### Excerpted data
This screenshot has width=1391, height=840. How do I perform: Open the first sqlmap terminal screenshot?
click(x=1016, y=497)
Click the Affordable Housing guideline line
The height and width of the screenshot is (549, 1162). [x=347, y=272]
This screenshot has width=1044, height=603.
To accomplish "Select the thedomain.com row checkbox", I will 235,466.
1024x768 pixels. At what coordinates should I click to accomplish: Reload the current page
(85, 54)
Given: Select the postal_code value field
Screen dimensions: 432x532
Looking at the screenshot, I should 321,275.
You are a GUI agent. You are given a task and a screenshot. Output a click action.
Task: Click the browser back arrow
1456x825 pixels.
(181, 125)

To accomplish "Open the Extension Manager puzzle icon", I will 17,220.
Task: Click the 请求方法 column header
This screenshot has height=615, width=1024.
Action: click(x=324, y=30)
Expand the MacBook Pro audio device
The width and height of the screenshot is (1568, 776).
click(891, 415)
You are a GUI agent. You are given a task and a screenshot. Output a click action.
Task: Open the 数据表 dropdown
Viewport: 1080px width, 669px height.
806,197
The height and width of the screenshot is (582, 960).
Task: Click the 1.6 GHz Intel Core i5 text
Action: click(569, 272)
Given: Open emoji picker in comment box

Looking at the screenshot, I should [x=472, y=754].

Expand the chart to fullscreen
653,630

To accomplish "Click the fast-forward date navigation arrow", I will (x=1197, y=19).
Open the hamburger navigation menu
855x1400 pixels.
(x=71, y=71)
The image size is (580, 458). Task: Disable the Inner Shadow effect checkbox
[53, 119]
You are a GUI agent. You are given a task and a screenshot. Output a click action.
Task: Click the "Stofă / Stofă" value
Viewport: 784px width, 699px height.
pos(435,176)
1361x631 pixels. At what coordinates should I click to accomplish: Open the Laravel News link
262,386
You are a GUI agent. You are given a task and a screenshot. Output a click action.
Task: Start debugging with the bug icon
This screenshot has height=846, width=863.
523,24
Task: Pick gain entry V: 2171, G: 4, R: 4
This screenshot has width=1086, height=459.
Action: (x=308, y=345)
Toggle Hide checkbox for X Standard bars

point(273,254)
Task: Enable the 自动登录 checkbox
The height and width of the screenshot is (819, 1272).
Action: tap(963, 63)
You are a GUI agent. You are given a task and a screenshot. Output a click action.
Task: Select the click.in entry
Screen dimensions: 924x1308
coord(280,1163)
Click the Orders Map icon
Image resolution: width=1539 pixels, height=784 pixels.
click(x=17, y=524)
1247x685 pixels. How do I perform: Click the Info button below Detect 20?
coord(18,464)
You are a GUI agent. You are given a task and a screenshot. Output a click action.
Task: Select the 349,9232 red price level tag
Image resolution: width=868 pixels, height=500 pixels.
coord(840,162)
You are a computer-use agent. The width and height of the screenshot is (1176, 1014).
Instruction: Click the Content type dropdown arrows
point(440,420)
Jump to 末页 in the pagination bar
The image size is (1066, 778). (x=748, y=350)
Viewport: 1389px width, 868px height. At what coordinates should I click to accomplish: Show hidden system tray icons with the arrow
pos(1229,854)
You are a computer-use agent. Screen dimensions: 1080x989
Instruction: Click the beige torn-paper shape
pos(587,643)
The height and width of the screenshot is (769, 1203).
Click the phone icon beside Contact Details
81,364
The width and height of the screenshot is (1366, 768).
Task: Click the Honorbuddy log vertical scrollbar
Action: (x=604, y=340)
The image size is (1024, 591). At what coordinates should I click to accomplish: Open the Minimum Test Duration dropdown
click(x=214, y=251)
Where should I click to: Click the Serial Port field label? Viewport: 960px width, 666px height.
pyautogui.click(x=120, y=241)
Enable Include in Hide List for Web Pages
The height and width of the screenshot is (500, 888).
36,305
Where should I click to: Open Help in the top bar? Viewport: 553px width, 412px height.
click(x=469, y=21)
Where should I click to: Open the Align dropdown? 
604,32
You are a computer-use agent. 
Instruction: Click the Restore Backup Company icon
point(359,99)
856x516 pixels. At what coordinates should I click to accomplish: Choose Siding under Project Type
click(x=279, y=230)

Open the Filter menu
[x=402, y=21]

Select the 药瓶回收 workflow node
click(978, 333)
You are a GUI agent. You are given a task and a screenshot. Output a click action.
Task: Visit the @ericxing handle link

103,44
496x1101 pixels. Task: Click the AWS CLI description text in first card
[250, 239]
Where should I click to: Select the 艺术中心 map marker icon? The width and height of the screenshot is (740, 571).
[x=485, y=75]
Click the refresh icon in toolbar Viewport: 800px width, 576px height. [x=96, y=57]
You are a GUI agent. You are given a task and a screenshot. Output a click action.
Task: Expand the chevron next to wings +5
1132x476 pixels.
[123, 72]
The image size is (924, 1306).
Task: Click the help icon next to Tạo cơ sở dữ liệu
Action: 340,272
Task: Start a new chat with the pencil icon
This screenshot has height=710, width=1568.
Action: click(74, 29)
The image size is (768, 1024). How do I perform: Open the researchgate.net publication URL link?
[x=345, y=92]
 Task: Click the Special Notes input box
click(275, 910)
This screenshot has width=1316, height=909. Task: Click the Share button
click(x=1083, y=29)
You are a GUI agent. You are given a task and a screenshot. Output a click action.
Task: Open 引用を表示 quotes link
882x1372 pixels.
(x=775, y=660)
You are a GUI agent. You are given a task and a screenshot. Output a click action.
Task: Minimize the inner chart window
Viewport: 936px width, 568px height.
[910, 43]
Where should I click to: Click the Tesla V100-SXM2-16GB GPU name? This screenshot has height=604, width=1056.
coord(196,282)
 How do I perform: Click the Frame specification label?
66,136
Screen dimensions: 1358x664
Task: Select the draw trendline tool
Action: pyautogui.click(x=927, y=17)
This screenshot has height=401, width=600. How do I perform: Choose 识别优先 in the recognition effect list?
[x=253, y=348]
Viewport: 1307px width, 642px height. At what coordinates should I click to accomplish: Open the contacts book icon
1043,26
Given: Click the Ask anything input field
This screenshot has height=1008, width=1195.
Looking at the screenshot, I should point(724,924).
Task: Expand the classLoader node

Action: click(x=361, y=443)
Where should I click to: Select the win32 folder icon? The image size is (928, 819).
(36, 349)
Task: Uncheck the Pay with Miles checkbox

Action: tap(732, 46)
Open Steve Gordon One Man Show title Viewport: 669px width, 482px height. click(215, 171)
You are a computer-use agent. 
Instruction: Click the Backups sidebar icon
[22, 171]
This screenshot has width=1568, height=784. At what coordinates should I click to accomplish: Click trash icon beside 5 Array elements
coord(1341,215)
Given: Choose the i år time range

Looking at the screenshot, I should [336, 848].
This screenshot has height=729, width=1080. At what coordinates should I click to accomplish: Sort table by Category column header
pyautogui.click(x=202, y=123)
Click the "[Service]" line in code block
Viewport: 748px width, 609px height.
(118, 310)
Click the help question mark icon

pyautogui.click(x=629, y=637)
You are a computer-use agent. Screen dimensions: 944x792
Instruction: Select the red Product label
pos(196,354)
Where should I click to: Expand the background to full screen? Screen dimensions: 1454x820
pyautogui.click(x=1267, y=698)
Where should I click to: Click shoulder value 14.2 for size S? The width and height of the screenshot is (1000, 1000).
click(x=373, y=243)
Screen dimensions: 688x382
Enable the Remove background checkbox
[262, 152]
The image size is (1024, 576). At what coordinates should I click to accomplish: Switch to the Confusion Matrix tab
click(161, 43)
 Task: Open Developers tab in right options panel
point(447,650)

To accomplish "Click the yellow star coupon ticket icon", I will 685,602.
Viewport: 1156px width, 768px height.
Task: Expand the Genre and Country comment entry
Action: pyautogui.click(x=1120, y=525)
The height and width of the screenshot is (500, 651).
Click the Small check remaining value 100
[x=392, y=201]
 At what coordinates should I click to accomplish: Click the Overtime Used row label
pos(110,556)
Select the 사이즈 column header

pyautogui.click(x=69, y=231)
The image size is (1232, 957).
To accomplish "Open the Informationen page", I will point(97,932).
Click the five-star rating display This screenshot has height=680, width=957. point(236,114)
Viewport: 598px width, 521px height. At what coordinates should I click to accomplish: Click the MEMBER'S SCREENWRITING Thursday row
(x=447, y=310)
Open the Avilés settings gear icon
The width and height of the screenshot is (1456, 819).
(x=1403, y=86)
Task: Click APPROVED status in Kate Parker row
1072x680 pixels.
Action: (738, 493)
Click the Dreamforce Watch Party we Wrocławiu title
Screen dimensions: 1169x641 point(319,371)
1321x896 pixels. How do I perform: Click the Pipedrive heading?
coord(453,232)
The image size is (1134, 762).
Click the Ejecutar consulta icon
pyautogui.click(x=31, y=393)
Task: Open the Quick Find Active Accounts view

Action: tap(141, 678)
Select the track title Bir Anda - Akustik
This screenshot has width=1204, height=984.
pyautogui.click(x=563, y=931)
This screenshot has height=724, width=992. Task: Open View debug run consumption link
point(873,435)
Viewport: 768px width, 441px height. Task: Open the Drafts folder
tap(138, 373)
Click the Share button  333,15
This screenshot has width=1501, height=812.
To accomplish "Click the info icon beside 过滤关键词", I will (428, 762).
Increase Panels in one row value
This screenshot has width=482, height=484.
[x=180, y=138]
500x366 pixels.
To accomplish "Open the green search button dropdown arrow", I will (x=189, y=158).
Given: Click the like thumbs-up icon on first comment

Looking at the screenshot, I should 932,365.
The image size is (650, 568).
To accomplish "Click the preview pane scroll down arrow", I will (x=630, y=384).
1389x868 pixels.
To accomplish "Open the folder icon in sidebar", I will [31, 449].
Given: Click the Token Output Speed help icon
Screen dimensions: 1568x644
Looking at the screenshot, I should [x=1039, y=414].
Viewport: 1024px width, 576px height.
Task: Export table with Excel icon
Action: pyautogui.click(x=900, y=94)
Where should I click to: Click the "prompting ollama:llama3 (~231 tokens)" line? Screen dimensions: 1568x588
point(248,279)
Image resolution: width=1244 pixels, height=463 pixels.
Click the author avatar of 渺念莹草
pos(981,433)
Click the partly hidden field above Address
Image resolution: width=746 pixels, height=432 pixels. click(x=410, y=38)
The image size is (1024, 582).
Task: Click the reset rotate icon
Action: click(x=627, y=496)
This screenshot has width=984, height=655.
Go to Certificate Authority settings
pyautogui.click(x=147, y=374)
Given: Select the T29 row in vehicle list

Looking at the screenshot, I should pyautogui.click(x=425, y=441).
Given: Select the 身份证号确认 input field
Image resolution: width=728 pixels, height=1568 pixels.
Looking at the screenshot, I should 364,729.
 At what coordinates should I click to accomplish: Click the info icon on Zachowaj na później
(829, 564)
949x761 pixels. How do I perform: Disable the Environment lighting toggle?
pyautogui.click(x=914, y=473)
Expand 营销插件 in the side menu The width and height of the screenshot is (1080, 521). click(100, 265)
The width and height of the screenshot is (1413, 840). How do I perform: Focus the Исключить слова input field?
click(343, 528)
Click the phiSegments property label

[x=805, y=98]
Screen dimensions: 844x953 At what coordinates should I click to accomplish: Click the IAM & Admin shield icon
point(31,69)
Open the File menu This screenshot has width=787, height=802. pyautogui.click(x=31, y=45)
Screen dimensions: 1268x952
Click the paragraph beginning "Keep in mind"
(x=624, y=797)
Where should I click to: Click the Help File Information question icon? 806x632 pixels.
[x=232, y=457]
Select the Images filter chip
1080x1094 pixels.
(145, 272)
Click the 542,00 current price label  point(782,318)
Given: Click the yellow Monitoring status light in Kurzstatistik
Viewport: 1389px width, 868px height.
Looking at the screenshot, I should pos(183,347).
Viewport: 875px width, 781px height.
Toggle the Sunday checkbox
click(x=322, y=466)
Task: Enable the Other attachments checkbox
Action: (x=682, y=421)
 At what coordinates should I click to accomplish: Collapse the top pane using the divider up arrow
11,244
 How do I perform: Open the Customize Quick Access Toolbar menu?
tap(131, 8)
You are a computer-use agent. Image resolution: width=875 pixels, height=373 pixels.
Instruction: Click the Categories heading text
######
What the exercise asks ▸ Please quote exactly the lines from the one containing "At what coordinates should I click to accomplish: Click the info" through the last line of the records above, both included, and nothing else.

Written reply ▸
 At what coordinates should I click to accomplish: Click the info icon on Zachowaj na później
(829, 564)
949x761 pixels. How do I perform: Disable the Environment lighting toggle?
pyautogui.click(x=914, y=473)
Expand 营销插件 in the side menu The width and height of the screenshot is (1080, 521). click(100, 265)
The width and height of the screenshot is (1413, 840). How do I perform: Focus the Исключить слова input field?
click(343, 528)
Click the phiSegments property label

[x=805, y=98]
Screen dimensions: 844x953 At what coordinates should I click to accomplish: Click the IAM & Admin shield icon
point(31,69)
Open the File menu This screenshot has width=787, height=802. pyautogui.click(x=31, y=45)
Screen dimensions: 1268x952
Click the paragraph beginning "Keep in mind"
(x=624, y=797)
Where should I click to: Click the Help File Information question icon? 806x632 pixels.
[x=232, y=457]
Select the Images filter chip
1080x1094 pixels.
(145, 272)
Click the 542,00 current price label  point(782,318)
Given: Click the yellow Monitoring status light in Kurzstatistik
Viewport: 1389px width, 868px height.
Looking at the screenshot, I should pos(183,347).
Viewport: 875px width, 781px height.
Toggle the Sunday checkbox
click(x=322, y=466)
Task: Enable the Other attachments checkbox
Action: (x=682, y=421)
 At what coordinates should I click to accomplish: Collapse the top pane using the divider up arrow
11,244
 How do I perform: Open the Customize Quick Access Toolbar menu?
tap(131, 8)
You are a computer-use agent. Image resolution: width=875 pixels, height=373 pixels.
Instruction: Click the Categories heading text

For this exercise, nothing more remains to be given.